Nehammer-Interview: Auch Köstinger muss "abrüsten"
Nicht nur via ORF2 war Kanzler Nehammer in den Wohnzimmern der Österreicher zu Gast, auch ATV und Puls 4 übertrugen das Interview, das von Armin Wolf und Corinna Milborn etwas glanzlos geführt wurde. Tonprobleme der technischen Art sorgten für Irritation, der Bundeskanzler schlug dagegen einen versöhnlichen Ton an.
Ich muss mich leider nochmal für den katastophalen Ton des Kanzler-Interviews entschuldigen, den @corinnamilborn & ich während des Gesprächs nicht mitbekommen haben. Hatte nur im Ohr die Bitte: „Entschuldige dich am Ende für die Tonprobleme am Anfang.“
— Armin Wolf (@ArminWolf) December 12, 2021
Leider nicht nur am Anfang.
In 20 der zur Verfügung stehenden 30 Minuten behandelte das Trio das Thema Pandemie. Wenig überraschend nutzte der Bundeskanzler die Sendezeit, um mehrfach zur Impfung aufzurufen. Warum Impfpflicht jetzt, lautete eine Frage, die wurde doch zuvor vehement ausgeschlossen? Nehammer versuchte sich in "Selbstkritik":
Wenn wir selbstkritisch sind, dann werden wir draufkommen (…), dass uns die Pandemie seit zwei Jahren lehrt, dass wir ständig allesamt Lernende sind.
"Abrüsten auf allen Seiten"
Interessant war zu erfahren, dass Karl Nehammer den versöhnlichen Ton nicht nur für sich in Anspruch, sondern seine ParteikollegInnen hier in die Pflicht nimmt. So hat sich der ÖFP-Chef offenbar Tourismusministerin Elisabeth Köstinger zur Brust genommen. Diese hatte zuvor gegen Wien ("unverständliche Corona-Maßnahmen") und FPÖ-Chef Kickl ("Blut an den Händen") ausgeteilt. Nicht in Ordnung fand das Karl Nehammer:
Ich habe auch mit Ellie Köstinger darüber gesprochen, ich halte das für eine jetzt ganz wichtige Zukunftsfrage, in der Sprache sehr sorgfältig zu sein und dieses aufeinander Zugehen jetzt auch tatsächlich auf allen Ebenen zu leben.

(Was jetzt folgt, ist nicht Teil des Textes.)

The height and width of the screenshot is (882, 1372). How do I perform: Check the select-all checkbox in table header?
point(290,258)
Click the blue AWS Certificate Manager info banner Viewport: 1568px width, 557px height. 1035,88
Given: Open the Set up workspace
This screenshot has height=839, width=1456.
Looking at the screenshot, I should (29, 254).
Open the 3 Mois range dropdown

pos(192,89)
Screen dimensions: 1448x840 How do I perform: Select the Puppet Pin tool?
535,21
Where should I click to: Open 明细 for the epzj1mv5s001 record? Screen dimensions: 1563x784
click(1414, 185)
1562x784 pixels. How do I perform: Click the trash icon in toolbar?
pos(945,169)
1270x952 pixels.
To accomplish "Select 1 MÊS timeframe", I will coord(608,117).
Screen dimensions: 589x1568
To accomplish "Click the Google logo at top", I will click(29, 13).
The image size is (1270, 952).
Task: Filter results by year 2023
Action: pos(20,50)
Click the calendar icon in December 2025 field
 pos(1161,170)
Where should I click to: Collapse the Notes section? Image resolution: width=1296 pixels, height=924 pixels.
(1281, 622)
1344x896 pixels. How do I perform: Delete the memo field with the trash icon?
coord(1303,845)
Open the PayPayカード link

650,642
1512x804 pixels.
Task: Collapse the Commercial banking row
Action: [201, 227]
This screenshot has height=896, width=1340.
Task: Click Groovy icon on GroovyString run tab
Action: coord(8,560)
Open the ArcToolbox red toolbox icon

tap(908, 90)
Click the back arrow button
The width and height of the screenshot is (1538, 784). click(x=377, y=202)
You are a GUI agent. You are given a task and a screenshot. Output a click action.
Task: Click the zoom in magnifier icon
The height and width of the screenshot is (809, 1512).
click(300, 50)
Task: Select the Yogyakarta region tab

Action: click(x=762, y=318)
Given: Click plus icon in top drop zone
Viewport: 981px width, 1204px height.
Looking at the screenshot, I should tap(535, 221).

Dass im Zusammenhang mit Neo-Innenminister Karner auch das Dollfuß-Museum zur Sprache kommen würde - Karner war in der Gemeinde Texingtal, wo das Museum beheimatet ist, Bürgermeister - überraschte Karl Nehammer wohl nicht. Auf die Frage von Armin Wolf: "War Dollfuß Austrofaschist?" antwortete der Bundeskanzler: "Dollfuß war Austrofaschist. Im Kontext der Zeit ... ja." Nur um sofort hinzuzufügen:
Austromarxismus war eine große Bedrohung, das muss man vielleicht noch dazusagen.
Dollfuß kein Tabu mehr?
Auch wenn dieser Hinweis auf die Linke nicht fehlen durfte, ist Nehammers "Ja" sogar historisch zu nennen, oder wie Armin Wolf sagte,..."dass Sie der erste ÖVP-Obmann oder überhaupt der erste ÖVP-Spitzenpolitiker sind (...), der sagt, Engelbert Dollfuß war ein Austrofaschist."
Kommunikationsprofi
Das Interview wurde in den Medien überwiegend positiv aufgenommen. Nehammer habe "seine Chance genutzt", er verfüge über "Humor und historisches Wissen", er schlage "neue Töne" an und setze eine "kameraerfahrene Mimik" ein. Zumindest letzteres kann nicht verwundern: Der Bundeskanzler ist schließlich ausgebildeter Kommunikationstrainer.